##### Text #####

By Yasmine Mohammad and Charlotte Estey

 

As we write this post we are experiencing some post-Redfish withdrawals and reminiscing on all the magical wonderfulness that was Redfish. When we think about our Redfish community, including every person and every being we met along the way, one characteristic stands out in particular – that of resilience. Resilience can be understood as a system’s ability to adapt to or recover from disturbances or stressors. Our immediate community demonstrated resilience when we persevered after being faced with various physical and emotional challenges. Other resilient communities we met with included those of the Bracken ferns and Garry oak camas meadows, which, despite undergoing over a century of colonial disruption, still persist today. What is it about our Redfish community, the Bracken fern, and the Garry oak ecosystems that make them resilient?

#####

◆ **Prompt a**
Duplicate the entries word for word, covering the stretch from the first entry through the line that contains "pyautogui.click(x=87, y=698)".

##### Information given #####

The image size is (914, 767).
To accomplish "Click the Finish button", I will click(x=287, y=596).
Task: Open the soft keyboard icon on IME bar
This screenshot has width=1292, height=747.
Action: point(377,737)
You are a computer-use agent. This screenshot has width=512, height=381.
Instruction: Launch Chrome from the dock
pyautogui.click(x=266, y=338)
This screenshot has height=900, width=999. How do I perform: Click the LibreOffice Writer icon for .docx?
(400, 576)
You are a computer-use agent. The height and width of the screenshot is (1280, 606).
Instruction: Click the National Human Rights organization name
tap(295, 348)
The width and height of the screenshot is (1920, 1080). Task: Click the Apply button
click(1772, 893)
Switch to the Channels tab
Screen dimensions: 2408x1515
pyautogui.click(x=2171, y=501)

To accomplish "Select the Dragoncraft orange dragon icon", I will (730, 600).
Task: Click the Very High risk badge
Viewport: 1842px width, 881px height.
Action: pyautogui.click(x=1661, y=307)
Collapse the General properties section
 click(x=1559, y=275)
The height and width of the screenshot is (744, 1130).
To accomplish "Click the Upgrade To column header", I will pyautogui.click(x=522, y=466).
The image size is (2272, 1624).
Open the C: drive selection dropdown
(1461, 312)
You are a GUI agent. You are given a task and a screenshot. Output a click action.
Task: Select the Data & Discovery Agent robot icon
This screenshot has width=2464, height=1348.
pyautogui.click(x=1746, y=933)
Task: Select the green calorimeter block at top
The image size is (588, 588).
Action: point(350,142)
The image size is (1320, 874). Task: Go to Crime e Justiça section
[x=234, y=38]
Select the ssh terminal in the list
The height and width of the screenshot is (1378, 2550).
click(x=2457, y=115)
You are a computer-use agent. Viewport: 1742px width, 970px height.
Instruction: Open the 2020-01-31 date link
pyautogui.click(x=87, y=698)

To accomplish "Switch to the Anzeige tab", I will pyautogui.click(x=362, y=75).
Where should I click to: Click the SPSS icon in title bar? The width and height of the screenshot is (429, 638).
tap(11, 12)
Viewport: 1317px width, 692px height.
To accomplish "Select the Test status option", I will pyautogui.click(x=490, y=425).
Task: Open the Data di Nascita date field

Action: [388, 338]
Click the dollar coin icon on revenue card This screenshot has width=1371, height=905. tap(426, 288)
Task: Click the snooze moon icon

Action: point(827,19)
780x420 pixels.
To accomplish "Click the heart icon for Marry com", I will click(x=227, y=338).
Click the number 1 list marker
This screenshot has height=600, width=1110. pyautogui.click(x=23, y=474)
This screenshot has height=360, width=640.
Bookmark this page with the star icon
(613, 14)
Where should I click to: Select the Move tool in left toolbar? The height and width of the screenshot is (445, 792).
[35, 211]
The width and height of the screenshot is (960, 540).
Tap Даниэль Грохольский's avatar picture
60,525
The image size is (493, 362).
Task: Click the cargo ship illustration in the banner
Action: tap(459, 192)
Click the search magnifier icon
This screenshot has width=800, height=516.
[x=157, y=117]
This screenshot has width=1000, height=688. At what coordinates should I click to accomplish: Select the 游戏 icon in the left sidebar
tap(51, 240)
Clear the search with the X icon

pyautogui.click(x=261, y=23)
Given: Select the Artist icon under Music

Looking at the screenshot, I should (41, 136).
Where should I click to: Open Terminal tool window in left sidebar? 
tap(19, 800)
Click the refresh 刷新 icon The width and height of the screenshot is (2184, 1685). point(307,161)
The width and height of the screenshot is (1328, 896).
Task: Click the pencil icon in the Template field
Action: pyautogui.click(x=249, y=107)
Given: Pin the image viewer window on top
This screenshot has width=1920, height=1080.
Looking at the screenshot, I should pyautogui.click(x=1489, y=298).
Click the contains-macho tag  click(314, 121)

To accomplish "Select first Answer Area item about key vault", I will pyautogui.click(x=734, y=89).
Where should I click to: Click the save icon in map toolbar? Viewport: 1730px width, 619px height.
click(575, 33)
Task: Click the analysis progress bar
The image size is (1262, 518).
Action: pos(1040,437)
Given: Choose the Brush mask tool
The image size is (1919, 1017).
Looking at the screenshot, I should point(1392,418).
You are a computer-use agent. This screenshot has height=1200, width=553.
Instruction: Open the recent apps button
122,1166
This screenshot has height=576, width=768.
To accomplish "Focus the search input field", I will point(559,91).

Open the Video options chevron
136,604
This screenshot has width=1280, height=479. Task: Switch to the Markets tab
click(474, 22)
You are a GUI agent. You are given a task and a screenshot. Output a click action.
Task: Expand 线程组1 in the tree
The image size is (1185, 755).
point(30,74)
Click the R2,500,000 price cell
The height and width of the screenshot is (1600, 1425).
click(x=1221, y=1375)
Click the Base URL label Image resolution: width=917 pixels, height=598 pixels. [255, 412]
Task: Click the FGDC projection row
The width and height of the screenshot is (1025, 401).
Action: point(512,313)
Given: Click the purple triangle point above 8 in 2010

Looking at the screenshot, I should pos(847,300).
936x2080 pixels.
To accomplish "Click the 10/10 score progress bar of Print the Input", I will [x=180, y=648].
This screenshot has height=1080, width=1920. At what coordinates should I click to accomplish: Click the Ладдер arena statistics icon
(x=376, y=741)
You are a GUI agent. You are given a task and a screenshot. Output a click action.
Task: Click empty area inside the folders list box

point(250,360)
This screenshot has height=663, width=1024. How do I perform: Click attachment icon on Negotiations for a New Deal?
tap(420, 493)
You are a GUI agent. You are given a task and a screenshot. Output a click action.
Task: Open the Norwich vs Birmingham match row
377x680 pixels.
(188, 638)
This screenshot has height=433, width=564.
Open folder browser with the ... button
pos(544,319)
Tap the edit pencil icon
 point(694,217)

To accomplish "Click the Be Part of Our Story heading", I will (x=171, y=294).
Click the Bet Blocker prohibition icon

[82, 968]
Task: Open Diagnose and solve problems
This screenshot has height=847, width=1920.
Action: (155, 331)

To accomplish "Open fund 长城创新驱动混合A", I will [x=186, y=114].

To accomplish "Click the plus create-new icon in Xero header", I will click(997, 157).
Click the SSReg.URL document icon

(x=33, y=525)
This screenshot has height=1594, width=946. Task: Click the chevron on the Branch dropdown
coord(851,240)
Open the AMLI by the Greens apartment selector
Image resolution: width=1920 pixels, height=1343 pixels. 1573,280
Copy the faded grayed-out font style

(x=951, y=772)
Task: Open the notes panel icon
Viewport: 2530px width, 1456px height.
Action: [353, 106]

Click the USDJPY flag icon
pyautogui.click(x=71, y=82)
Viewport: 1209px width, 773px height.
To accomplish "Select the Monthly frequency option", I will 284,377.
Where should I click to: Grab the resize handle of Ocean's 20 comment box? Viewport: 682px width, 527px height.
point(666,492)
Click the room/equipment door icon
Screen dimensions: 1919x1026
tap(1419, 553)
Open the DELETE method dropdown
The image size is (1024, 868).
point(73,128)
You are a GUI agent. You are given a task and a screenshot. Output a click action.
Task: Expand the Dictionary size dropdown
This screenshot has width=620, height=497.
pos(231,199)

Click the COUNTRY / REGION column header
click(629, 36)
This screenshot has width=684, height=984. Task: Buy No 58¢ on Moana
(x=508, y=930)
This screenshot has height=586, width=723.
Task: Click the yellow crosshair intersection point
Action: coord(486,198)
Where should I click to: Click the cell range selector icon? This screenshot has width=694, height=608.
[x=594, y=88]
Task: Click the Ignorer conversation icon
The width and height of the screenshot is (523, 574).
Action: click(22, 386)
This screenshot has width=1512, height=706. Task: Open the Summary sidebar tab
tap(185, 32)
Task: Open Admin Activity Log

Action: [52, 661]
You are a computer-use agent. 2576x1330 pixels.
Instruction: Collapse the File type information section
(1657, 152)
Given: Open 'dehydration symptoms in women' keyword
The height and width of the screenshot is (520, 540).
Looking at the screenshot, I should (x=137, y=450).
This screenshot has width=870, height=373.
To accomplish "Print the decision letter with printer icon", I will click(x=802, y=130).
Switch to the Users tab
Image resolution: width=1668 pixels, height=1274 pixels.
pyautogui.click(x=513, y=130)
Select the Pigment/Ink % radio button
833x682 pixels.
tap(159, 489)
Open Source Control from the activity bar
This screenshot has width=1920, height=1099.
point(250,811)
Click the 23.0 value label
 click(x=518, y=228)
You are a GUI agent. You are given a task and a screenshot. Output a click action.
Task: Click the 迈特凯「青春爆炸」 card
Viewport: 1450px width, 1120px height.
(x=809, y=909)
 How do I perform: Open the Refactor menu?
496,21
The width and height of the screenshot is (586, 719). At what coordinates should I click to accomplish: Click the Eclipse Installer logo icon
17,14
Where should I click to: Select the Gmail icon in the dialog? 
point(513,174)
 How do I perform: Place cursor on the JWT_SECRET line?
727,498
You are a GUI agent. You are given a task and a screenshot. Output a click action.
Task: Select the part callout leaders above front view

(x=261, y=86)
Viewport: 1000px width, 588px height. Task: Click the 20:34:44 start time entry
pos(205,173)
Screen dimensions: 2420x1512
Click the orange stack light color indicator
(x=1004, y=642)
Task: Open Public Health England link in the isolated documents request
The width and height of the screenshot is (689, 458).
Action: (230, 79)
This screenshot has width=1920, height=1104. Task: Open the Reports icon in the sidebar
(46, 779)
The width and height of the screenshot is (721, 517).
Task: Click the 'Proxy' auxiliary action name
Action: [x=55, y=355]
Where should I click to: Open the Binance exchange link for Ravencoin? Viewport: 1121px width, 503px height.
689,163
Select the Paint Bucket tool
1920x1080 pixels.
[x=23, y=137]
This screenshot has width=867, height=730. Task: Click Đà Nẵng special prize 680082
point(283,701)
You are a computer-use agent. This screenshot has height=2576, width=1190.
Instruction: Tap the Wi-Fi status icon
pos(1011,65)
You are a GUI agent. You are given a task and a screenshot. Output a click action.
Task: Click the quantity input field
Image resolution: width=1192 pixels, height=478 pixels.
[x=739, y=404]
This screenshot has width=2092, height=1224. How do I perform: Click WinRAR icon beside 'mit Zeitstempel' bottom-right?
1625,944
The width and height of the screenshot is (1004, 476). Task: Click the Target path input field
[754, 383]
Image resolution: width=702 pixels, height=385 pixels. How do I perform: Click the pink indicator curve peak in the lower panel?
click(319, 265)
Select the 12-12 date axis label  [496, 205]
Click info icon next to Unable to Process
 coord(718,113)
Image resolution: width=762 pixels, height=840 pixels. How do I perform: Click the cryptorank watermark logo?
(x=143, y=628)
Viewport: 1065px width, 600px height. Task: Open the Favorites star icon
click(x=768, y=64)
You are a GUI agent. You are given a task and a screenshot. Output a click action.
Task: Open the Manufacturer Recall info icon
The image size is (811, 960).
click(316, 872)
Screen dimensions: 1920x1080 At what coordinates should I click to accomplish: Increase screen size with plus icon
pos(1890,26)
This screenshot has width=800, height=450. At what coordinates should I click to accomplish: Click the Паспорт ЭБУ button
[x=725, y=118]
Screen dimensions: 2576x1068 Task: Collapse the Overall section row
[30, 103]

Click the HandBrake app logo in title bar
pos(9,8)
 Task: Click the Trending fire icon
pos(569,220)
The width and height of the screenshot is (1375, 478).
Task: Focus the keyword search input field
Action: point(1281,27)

#####

◆ **Prompt b**
Go on with the post about resilience in the Redfish community from where it stops.

◆ **Answer a**
The image size is (914, 767).
To accomplish "Click the Finish button", I will click(x=287, y=596).
Task: Open the soft keyboard icon on IME bar
This screenshot has width=1292, height=747.
Action: point(377,737)
You are a computer-use agent. This screenshot has width=512, height=381.
Instruction: Launch Chrome from the dock
pyautogui.click(x=266, y=338)
This screenshot has height=900, width=999. How do I perform: Click the LibreOffice Writer icon for .docx?
(400, 576)
You are a computer-use agent. The height and width of the screenshot is (1280, 606).
Instruction: Click the National Human Rights organization name
tap(295, 348)
The width and height of the screenshot is (1920, 1080). Task: Click the Apply button
click(1772, 893)
Switch to the Channels tab
Screen dimensions: 2408x1515
pyautogui.click(x=2171, y=501)

To accomplish "Select the Dragoncraft orange dragon icon", I will (730, 600).
Task: Click the Very High risk badge
Viewport: 1842px width, 881px height.
Action: pyautogui.click(x=1661, y=307)
Collapse the General properties section
 click(x=1559, y=275)
The height and width of the screenshot is (744, 1130).
To accomplish "Click the Upgrade To column header", I will pyautogui.click(x=522, y=466).
The image size is (2272, 1624).
Open the C: drive selection dropdown
(1461, 312)
You are a GUI agent. You are given a task and a screenshot. Output a click action.
Task: Select the Data & Discovery Agent robot icon
This screenshot has width=2464, height=1348.
pyautogui.click(x=1746, y=933)
Task: Select the green calorimeter block at top
The image size is (588, 588).
Action: point(350,142)
The image size is (1320, 874). Task: Go to Crime e Justiça section
[x=234, y=38]
Select the ssh terminal in the list
The height and width of the screenshot is (1378, 2550).
click(x=2457, y=115)
You are a computer-use agent. Viewport: 1742px width, 970px height.
Instruction: Open the 2020-01-31 date link
pyautogui.click(x=87, y=698)

◆ **Answer b**
To begin, our Redfish community was resilient because it was made up of a network of diverse individuals offering different strengths and taking on a variety of roles, while allowing for some overlap of niches. When a stressor hit, everyone could help in a different capacity, allowing our community to continue on without falling apart. We were also able to adapt to novel or challenging conditions, by taking on slightly different roles and behaviours. If a stressor hit just one individual, someone else could take on their role, allowing that individual to get the rest they needed. It also helped that we all shared a common goal – to learn about and bring about social-ecological change – that helped to keep us connected and care for each other.

 

After one of the many brilliant plant walk sessions with instructor Brenda Beckwith, our perception of community shifted when Brenda taught us about the large fern genus Bracken, Pteridium. Bracken ferns are commonly viewed as invasive plants, because of the mass amounts of spaces they occupy, and their resilient nature. The taking up of space begins with the large network of the rhizome system beneath the soil. The roots intertwine and connect underground, giving rise to new buds capable of forming individual fronds, the leaflike part of the plant. We can see parallels between this and our Redfish community, where we support each other and work together to spread our knowledge and leadership to each of our individual home communities.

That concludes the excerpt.